● **Task brief**
Look below for the lines from the one with "You are a GUI" to the one with "Image resolution: width=1568", and copy exactly those lines, both ends included.

== Dataset entries

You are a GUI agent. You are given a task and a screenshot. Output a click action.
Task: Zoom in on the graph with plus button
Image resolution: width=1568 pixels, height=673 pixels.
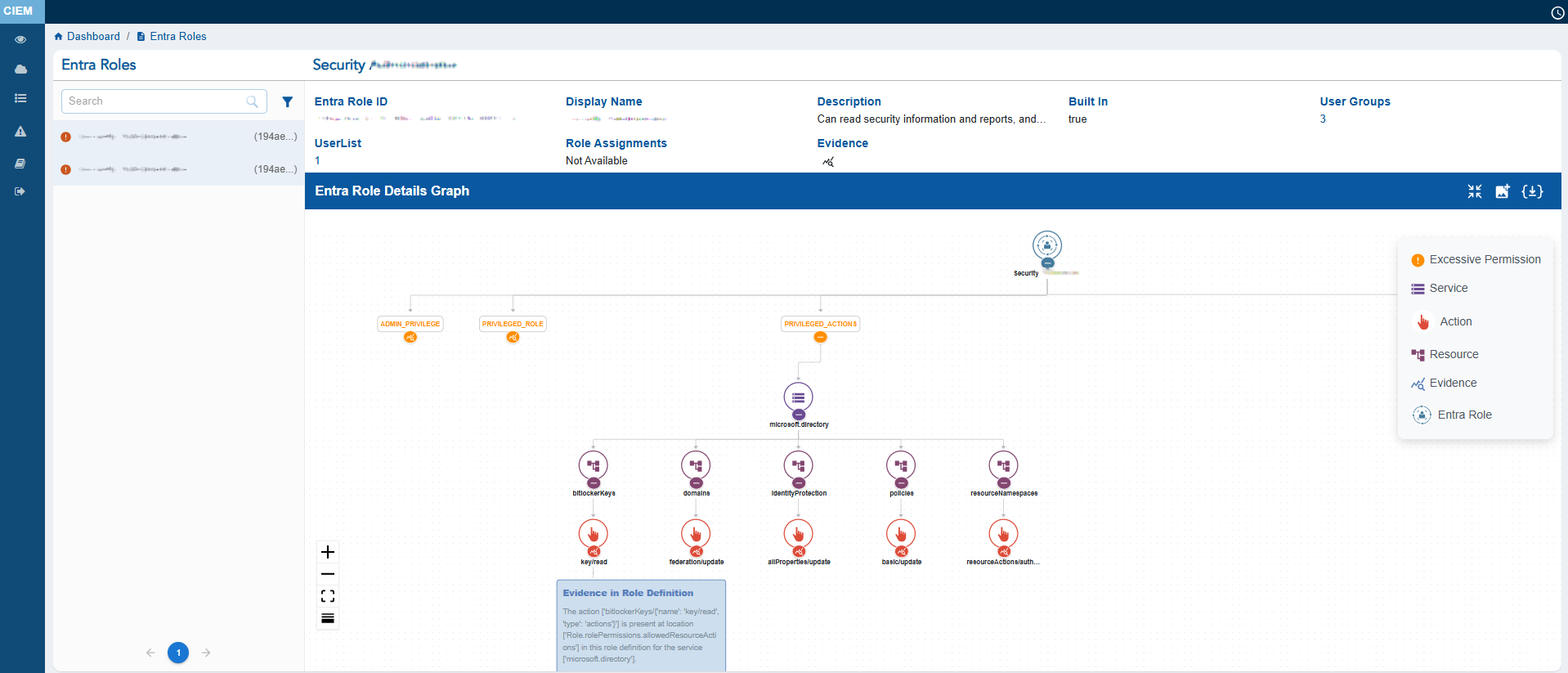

====
== Dataset entries

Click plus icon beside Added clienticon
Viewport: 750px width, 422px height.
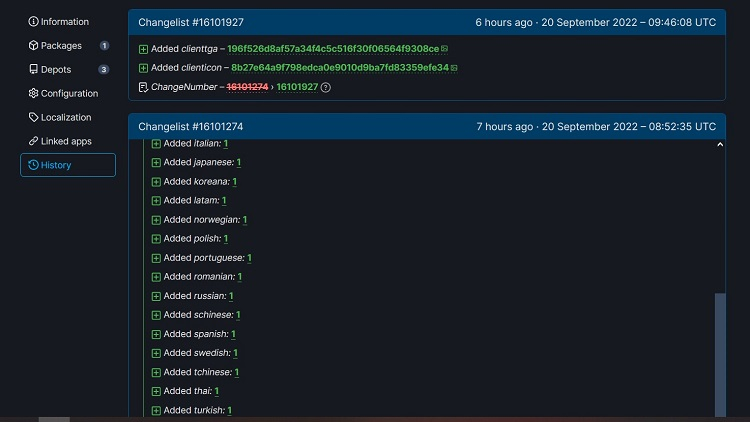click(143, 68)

====

● **Response**
You are a GUI agent. You are given a task and a screenshot. Output a click action.
Task: Zoom in on the graph with plus button
Image resolution: width=1568 pixels, height=673 pixels.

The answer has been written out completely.